Our submission frames climate change not merely as an environmental crisis, but as a profound human rights emergency that disproportionately affects women, particularly during pregnancy and motherhood.
Climate finance ignores motherhood and unpaid care work
Extreme heat, pollution, food insecurity, and displacement increase the risks of maternal mortality, preterm birth, and mental health disorders such as depression and anxiety. Yet these issues remain largely absent from current climate financing mechanisms.
Similarly, mothers and unpaid caregivers constitute the “invisible frontline” of climate response, securing water, food, and care for vulnerable family members. However, the global climate finance architecture systematically ignores unpaid care work, focusing instead on mitigation, infrastructure, and technology.
These exclusions undermine fundamental rights to life, health, equality, and dignity. Only 0.5% of multilateral climate finance targets human health, despite 90% of countries including health priorities in their Nationally Determined Contributions.
We identify four structural barriers in current climate finance:
- the invisibility of care work in financing frameworks
- the structural exclusion of women-led organisations through complex accreditation requirements
- over-reliance on debt-based financing that crowds out public health spending
- the absence of metrics tracking care-related impacts
Yet, promising models of care-centred climate finance already exist, such as the Climate & Care Initiative, which provides small grants (up to US$ 50,000) to women-led grassroots organisations, and feminist funds like Mama Cash which support Indigenous women and community organisers.

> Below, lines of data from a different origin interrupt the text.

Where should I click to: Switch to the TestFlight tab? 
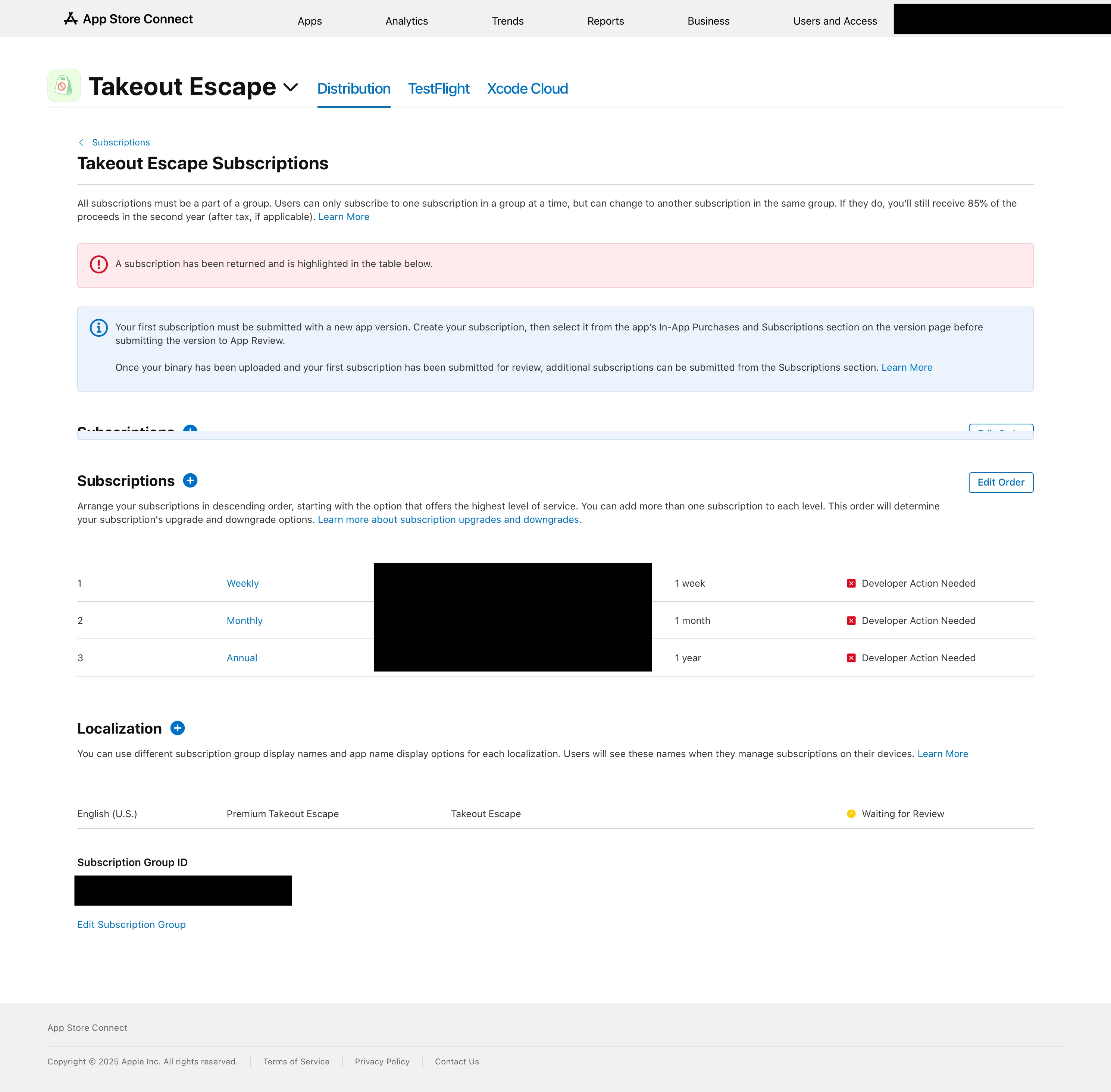pos(438,89)
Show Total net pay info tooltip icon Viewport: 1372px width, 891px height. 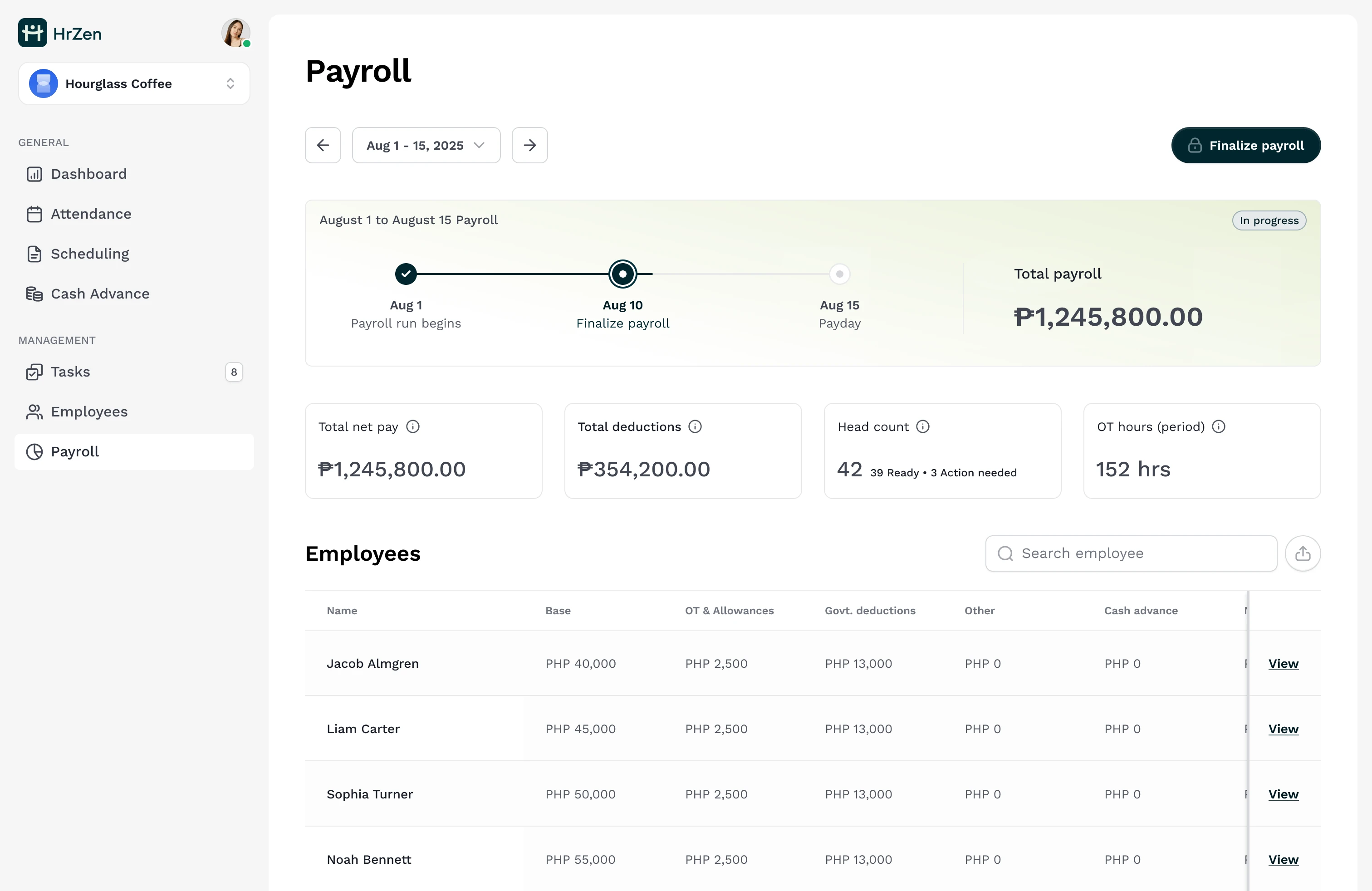[413, 426]
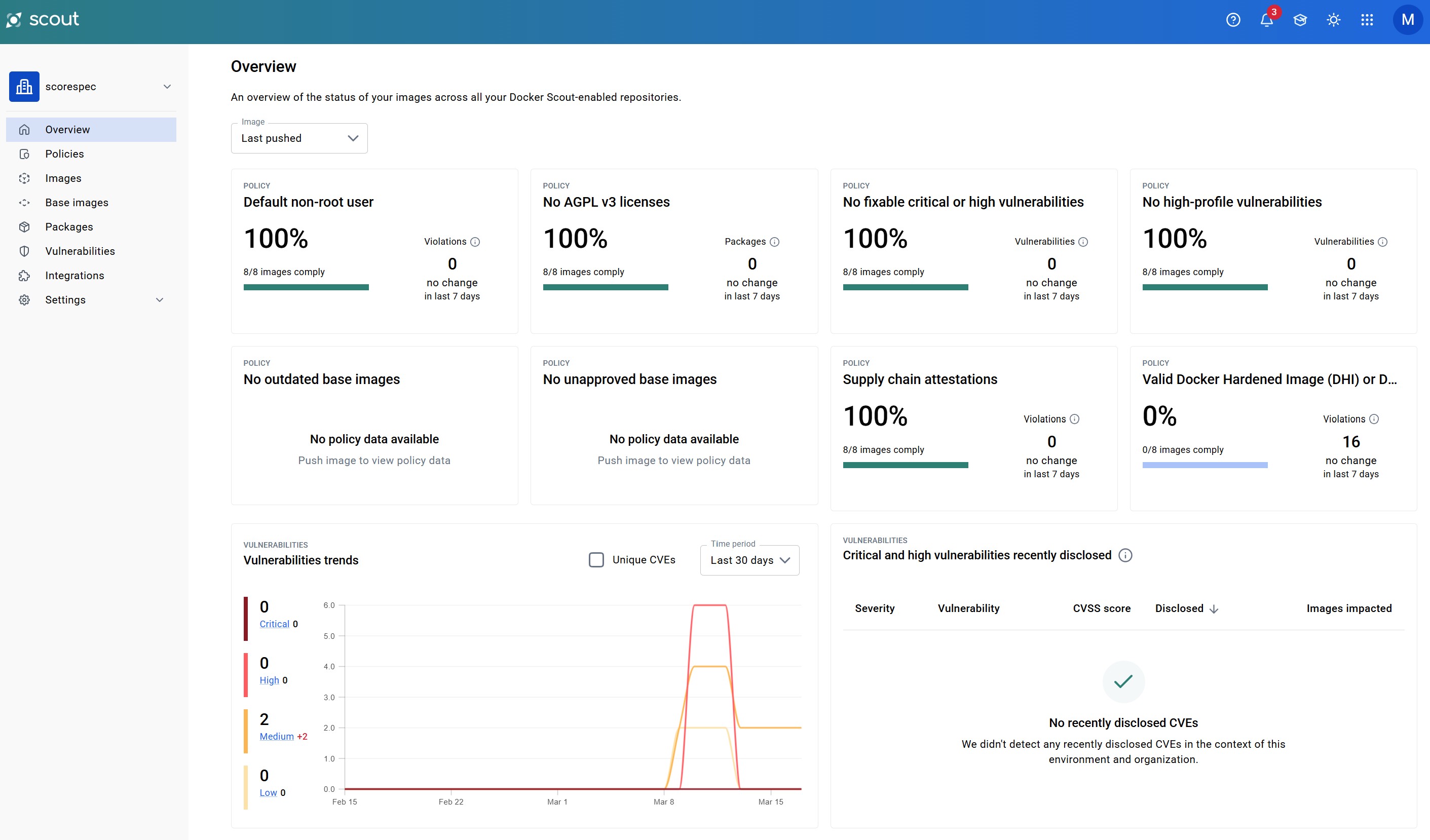Open notifications bell with 3 alerts
Image resolution: width=1430 pixels, height=840 pixels.
tap(1266, 20)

These examples demonstrate that locally led, grant-based funding can effectively address the intersection of climate adaptation and care responsibilities.
Our call for care-centred climate financing
To address these gaps, MMM proposes six principles for a care-centred climate finance system: recognising care as essential infrastructure; advancing gender equality and care justice; enabling direct access for grassroots organisations; prioritising non-debt financing; embedding human rights accountability; and implementing meaningful monitoring with disaggregated data.
MMM’s recommendations for States and climate finance actors:
- Integrate care into global climate finance priorities
- Make care and health visible in funding decisions
- Embed health – in particular, maternal, newborn and mental health – in adaptation planning and response frameworks
- Prioritise grant-based finance instead of loans for the health and care sectors
- Enable locally led action through small grants for caregiver-led initiatives
- Lower barriers to accessing climate finance
- Strengthen data collection and accountability
- Ensure the meaningful participation of mothers in decision-making
Investing in mothers and care systems is not charity but effective climate adaptation and human rights protection. We urge the UN and Member States to move beyond “green” finance, and place care, health, and human dignity at the centre of climate finance architecture.